[[ Data under study, beginning ]]

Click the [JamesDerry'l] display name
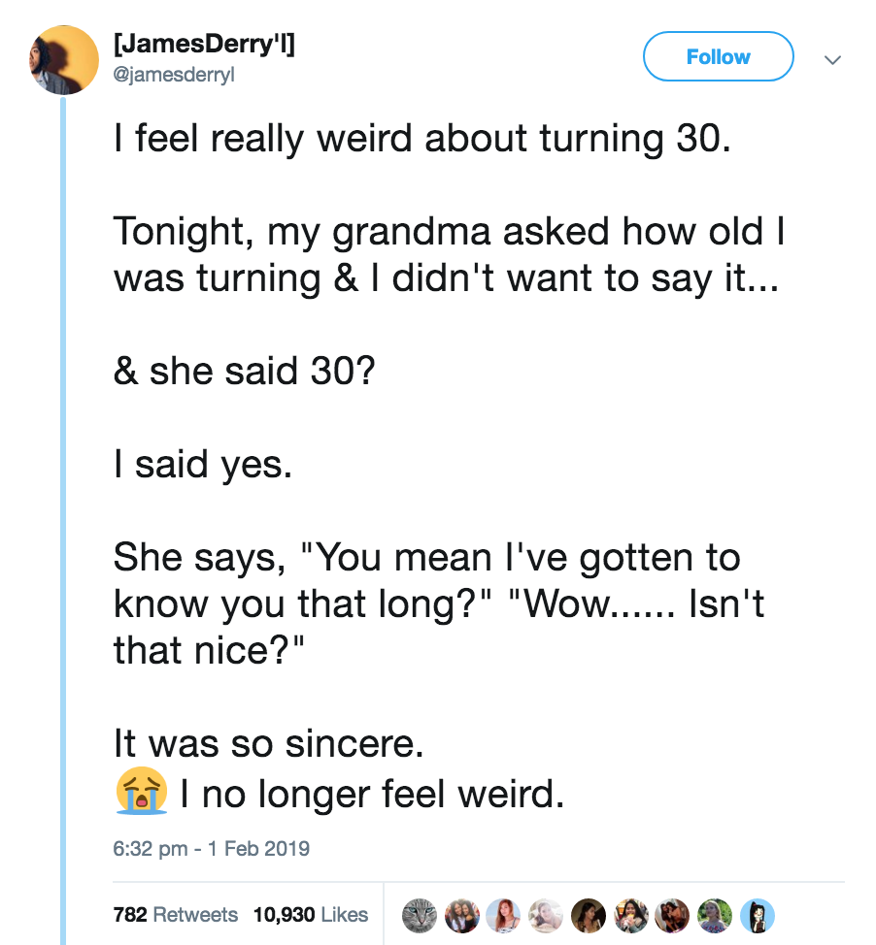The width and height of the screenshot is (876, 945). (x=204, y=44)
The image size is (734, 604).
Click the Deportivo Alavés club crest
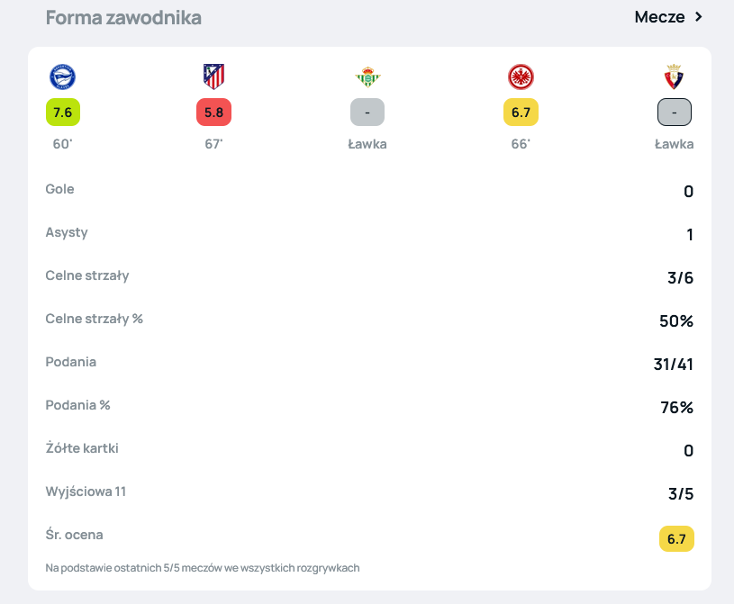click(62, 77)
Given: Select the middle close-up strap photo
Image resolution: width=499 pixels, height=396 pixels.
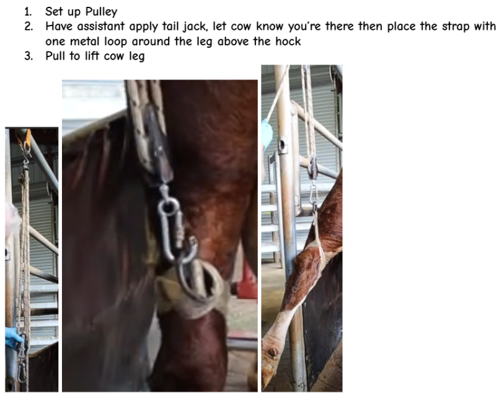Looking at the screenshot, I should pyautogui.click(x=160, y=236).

[[ Data under study, end ]]

Work request:
Working from the lines above, reproduce the material exactly and exclude its pictures.

Solution to this task:
Click the [JamesDerry'l] display name
The width and height of the screenshot is (876, 945). (x=204, y=44)
The image size is (734, 604).
Click the Deportivo Alavés club crest
click(62, 77)
Given: Select the middle close-up strap photo
Image resolution: width=499 pixels, height=396 pixels.
Looking at the screenshot, I should pyautogui.click(x=160, y=236).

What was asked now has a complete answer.